When you create SELECT rules without some sort of (at least) simple ontology, you can’t predict that you’re doing a complete SELECT. This is a lot like IDS signatures looking for a list of known bad stuff – it’ll never be remotely complete.

However, if you define your inclusive as well as exclusive processing, you can in fact have something smart done to all events. The way Ive built it in the past has been to create multiple correlation paths: Known Behavior, Statistical Core Processors, and Behavior Based Auto Classing.

Known Behavior rules are self evident.

In Statistical Core Processors, you create rule-series which perform one single statistical transformation per series (kurtosis, increase over average, etc). You must remember, though, to derive your measurements and environment boundaries from known variables, so you’ll need some sort of automated system to re-baseline those numbers as part of the preprocessing and feed those numbers into the system.

The statistical stream should be split into two by source: Events unprocessed in other correlation streams, Events processed by at least one of the other two streams. The split can take the form of tuple tagging (/correlated/knownbadtype/statisticalchange, for example).

When we say Statistical Core Processors here, we mean that only a basic, simple transformation is made so that later in the stream, once events have all been accounted for, you can combine the outputs of these simple transformations into more complex ones.

The third stream, Behavior Based Auto-Classing deals with the failure of vendors to properly label information (like whats SPAM, in this example). Classing (labeling) information should best be done based on its behavior vs some hacked on system by utilizing any known properties possible (not all scenarios have known properties…in those cases, the events will at least fall into the statistical processors). Example: Email ends up in an inbox that has never been used before is spam, by definition. IDS events triggered by this mail can be classed as “SPAM” events whether or not the vendor labeled the events as such: Theyre either directly related to spam or else are generic enough not to be useful in differentiating between one actual activity and another. So, an automatically generated list of events associated with SPAM is sent to ArcSight or another SIEM, and the SIEM then classes/groups/tags those events as SPAM…and that tagging can be criteria for other rules, reprioritized, displayed, or filter ed out.
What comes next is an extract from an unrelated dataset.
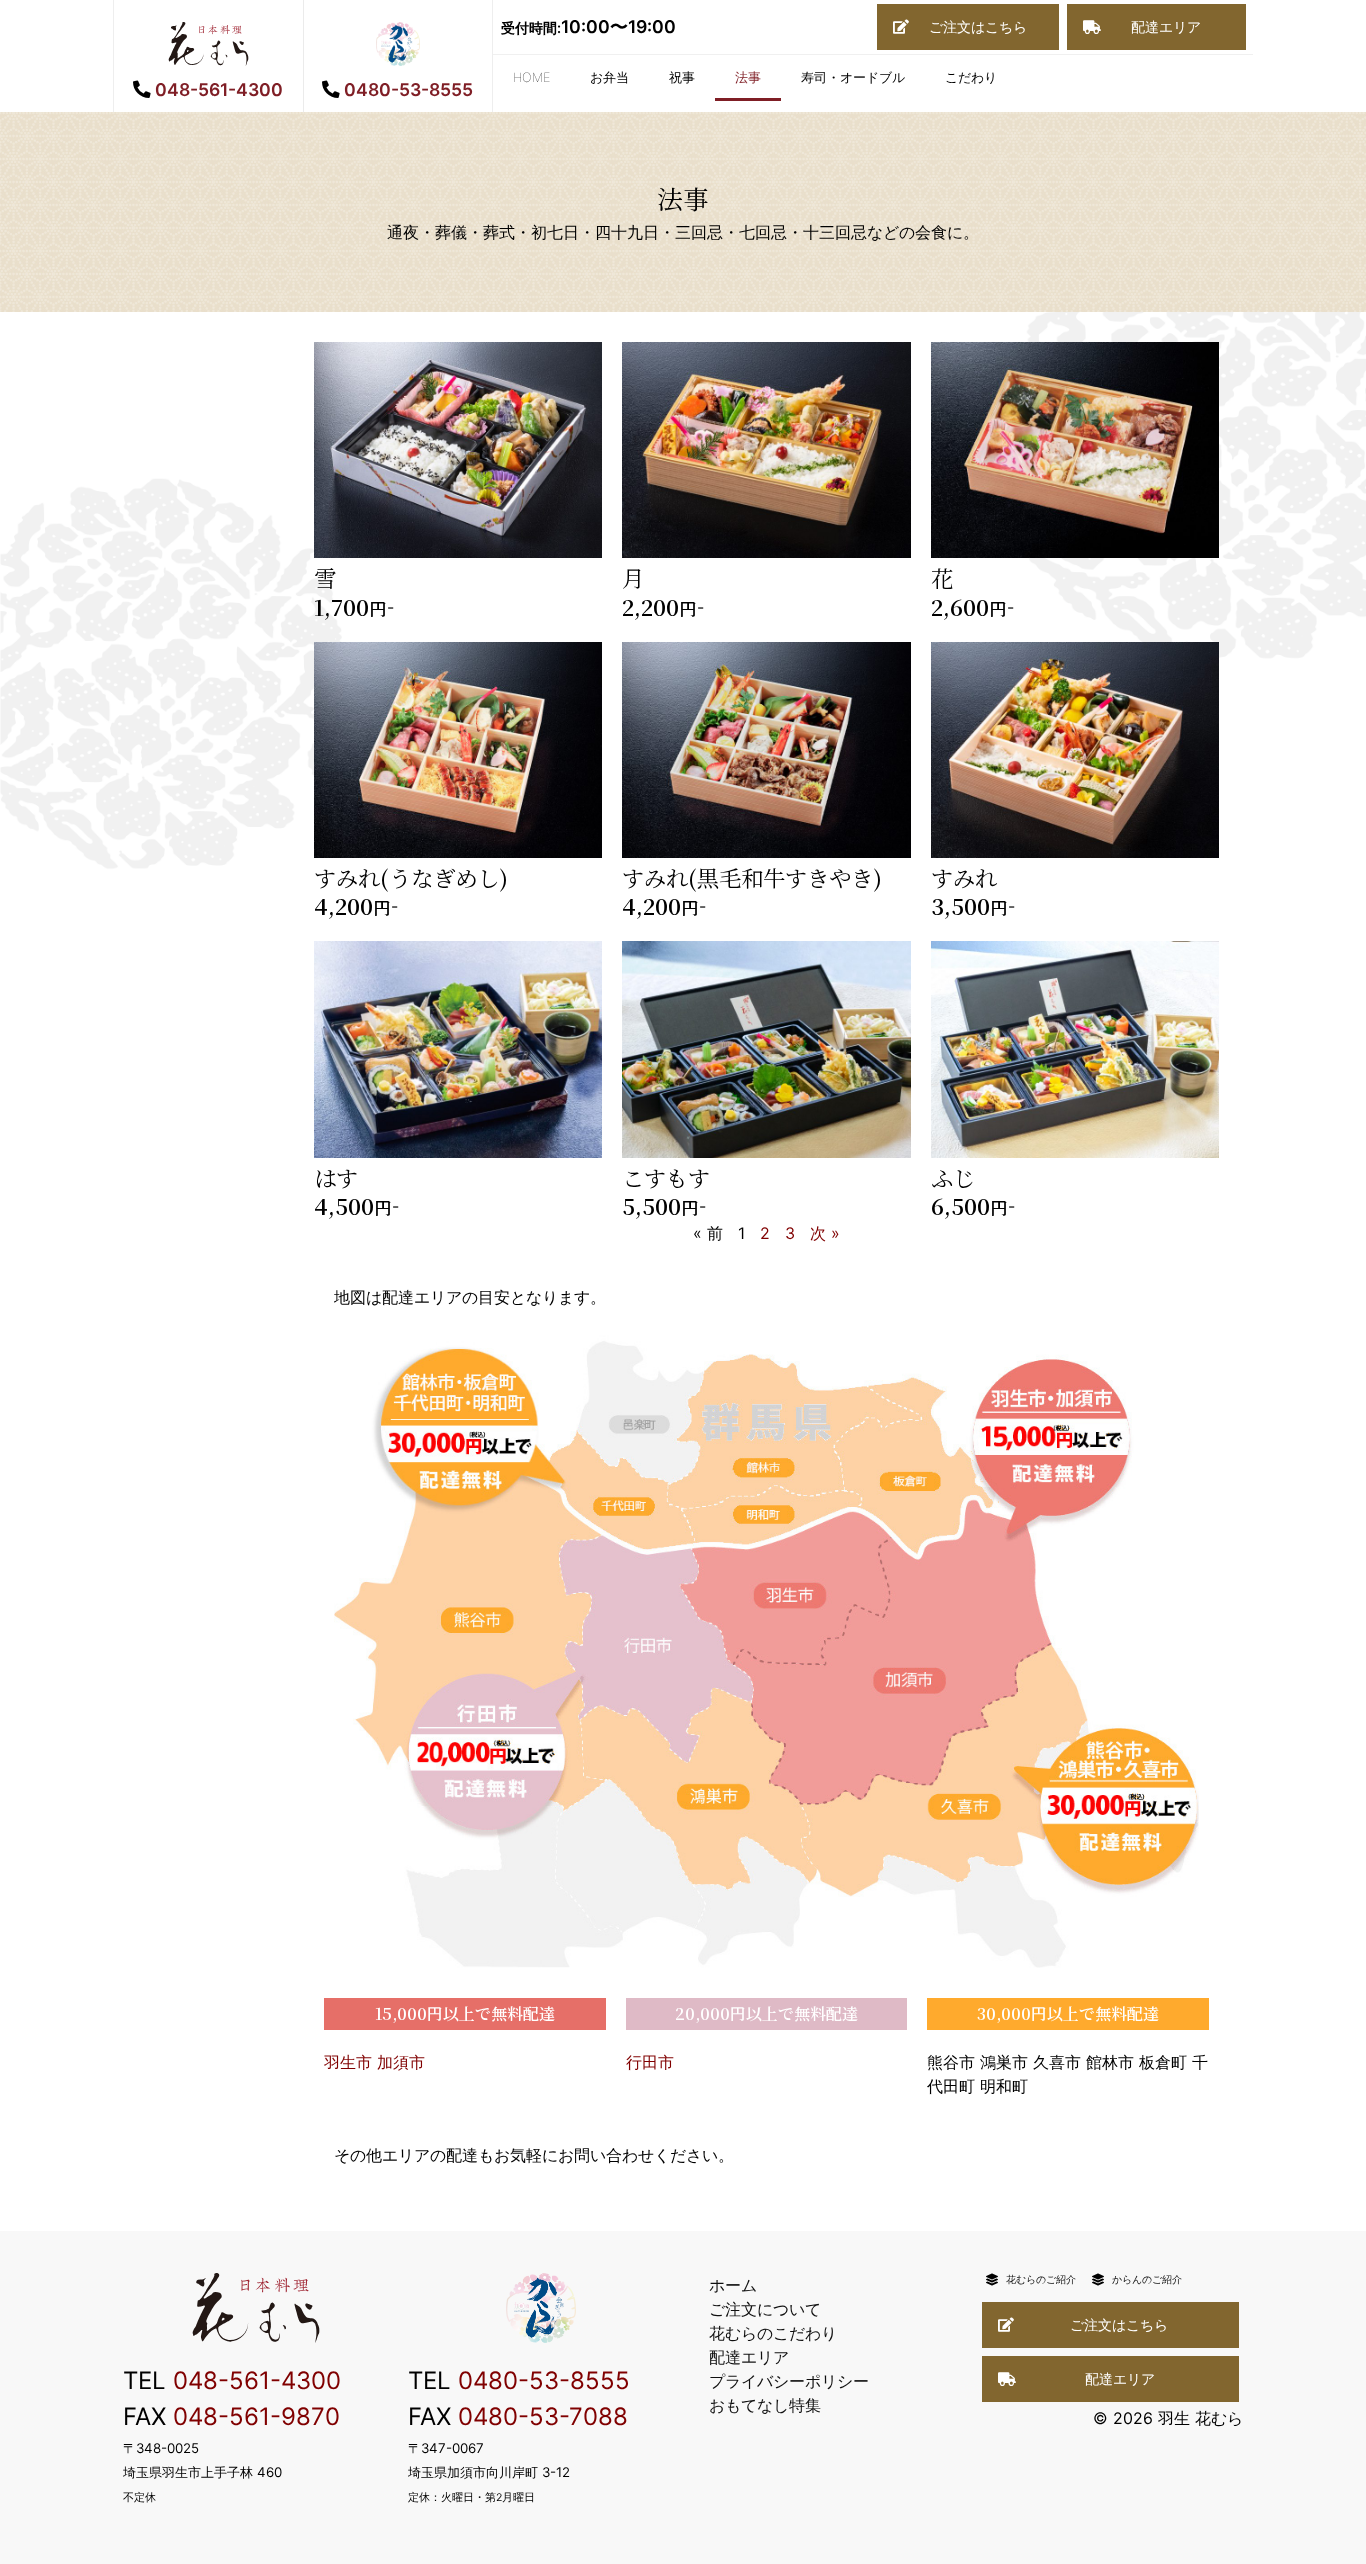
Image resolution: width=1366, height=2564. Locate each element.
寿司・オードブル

In conjunction, these three correlation streams make sure that no events fall out, you have created definable, repeatable criteria for every event, and you have known properties and facts about every single event that goes through your SIEM.

Interestingly, this also means you have created a system that will automatically place objects into predefined ontological classes. Huh. Thats really cool. Ontologies allow us to automatically create knowledge out of data.

And I guess that’s my comment on your comment: SIEMS can be used for more than selective real-time analytics. I’ve used complex time/day of week algorithms to bucketize my events to create more accurate pictures of the state of the network over time in the SIEM – which is useful for in-depth analysis. I used a number of tools (visualizations included) to look for times of day/days of week where traffic patterns were typically the same and most statistical measurements were automatically derived by comparing only similar temporal buckets to each other. That helped get rid of the start-of-business-day and its-the-weekend effects on the values.

In closing, this need for better classification is universal and is a problem facing us in the modern world in any system designed to help or requiring humans to make decisions.